Why does this work? Under the null $H_0:\beta=0$, the structural equation becomes $Y_i = u_i$, which is uncorrelated with $Z_i$ (by the exclusion restriction). So the AR statistic is a valid test of the null. Under the alternative, a non-zero $\beta$ means $Z$ does predict $Y$ through $X$, so the test has power.

Crucially, the AR test bypasses the problematic denominator $s_{XZ}$ that causes the standard IV t-test to be unreliable under weak instruments.

Discussion and Takeaways¶

What the AR vs IV Comparison Shows¶

• The AR power curve (green) is symmetric around $\beta=0$: it is equally likely to reject for positive and negative effects of equal magnitude. This is the correct behaviour for a well-calibrated test.
• The IV power curve (orange) is asymmetric under weak instruments and endogeneity: it rejects too easily for estimates near the OLS bias and too rarely for estimates in the opposite direction.
• For strong instruments ($F = 73.75$) the AR and IV curves are nearly identical — as they should be.

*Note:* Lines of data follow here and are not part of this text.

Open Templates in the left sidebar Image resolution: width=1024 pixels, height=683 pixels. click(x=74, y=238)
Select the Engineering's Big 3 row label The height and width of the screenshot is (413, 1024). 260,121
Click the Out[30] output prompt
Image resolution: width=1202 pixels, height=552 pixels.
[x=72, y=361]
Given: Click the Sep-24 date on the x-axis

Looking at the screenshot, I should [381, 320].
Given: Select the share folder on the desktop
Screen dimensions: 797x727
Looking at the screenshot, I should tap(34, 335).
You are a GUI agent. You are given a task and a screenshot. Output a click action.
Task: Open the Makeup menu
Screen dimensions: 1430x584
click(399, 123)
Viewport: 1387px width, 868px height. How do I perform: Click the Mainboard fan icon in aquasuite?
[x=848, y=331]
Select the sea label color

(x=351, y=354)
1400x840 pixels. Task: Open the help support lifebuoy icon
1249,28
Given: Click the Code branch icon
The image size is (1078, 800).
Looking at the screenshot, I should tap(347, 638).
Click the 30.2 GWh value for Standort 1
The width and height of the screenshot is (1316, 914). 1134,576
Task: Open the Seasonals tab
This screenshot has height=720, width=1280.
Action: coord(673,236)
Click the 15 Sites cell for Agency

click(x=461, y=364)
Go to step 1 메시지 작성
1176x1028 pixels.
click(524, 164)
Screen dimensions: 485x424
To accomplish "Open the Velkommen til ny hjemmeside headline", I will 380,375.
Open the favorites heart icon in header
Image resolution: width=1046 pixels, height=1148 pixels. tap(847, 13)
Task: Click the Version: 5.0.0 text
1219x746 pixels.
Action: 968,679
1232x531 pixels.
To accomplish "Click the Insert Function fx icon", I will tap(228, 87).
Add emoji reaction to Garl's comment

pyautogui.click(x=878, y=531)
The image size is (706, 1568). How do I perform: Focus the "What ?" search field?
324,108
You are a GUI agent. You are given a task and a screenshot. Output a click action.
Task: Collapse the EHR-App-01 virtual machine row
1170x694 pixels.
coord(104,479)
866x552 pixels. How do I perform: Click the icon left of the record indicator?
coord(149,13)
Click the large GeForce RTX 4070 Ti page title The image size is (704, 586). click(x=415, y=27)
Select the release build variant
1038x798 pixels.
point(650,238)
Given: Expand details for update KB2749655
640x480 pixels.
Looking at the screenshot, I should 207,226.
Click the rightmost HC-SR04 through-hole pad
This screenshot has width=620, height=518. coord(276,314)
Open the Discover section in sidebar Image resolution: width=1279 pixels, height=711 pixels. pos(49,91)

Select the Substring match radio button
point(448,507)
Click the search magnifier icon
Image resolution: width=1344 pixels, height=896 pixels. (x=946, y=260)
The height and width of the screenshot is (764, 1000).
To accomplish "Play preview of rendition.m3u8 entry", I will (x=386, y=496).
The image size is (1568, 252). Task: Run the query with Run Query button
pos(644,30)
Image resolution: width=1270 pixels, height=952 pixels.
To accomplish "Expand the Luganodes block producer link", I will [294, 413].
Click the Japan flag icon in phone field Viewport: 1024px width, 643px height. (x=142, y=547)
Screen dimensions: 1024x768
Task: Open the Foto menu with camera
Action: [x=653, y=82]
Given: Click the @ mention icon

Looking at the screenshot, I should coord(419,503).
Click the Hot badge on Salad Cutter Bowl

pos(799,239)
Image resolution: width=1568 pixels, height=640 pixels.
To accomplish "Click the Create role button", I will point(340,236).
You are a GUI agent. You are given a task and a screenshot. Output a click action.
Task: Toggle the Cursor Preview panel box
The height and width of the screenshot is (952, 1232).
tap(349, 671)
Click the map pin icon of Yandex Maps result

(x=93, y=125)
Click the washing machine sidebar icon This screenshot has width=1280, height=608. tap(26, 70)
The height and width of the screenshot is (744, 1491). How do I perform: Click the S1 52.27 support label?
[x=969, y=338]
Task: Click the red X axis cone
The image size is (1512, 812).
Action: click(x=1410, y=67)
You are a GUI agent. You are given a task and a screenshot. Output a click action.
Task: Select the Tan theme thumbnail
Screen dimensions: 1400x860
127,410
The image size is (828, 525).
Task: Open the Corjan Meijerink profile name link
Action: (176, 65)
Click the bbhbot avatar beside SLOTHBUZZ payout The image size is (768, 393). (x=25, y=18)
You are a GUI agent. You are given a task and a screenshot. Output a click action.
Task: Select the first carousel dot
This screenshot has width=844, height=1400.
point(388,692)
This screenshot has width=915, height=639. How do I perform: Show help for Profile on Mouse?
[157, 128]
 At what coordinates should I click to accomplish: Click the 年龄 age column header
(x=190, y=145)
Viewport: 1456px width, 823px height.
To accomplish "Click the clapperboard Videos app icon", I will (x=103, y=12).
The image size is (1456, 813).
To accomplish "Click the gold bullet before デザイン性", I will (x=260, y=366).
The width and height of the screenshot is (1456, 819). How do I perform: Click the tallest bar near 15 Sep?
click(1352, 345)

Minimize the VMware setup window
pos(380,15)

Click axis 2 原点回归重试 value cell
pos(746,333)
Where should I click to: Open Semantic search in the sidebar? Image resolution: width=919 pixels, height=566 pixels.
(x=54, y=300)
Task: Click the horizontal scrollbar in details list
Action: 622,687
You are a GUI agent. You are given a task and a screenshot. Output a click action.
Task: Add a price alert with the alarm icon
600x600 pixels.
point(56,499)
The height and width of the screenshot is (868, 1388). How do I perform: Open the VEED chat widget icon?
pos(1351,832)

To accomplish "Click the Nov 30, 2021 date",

Practical Recommendations (Keane & Neal)¶

Recommendation	Rationale
Do not use the standard IV t-test for inference when instruments might be weak	Power asymmetry leads to misleading rejections in one direction
Use the AR test instead	Symmetric power, valid size even under weak instruments
Sample F should be much larger than 10	Even $\widehat{F} = 23$ (popF = 10) produces poor power
Report the first-stage F transparently	Readers can judge the severity of the weak-IV problem

How Large Should F Be?¶

Looking at the AR power curves, acceptable power (say ≥ 80% at $\beta = 0.20$) requires a population $F$ near 29 or above, which corresponds to a sample $F$ of about 50. The familiar rule of thumb (sample $F > 10$) is nowhere near sufficient.

Connection to Week 7¶

Recall from Week 7 that the approximate 2SLS bias is $\approx L\rho/F$. This bias formula already hinted that $F$ must be large relative to $L$ and $\rho$. The current analysis makes the same point from the perspective of hypothesis testing: a small $F$ not only biases the estimate but also distorts both size and power in ways that make standard inference unreliable.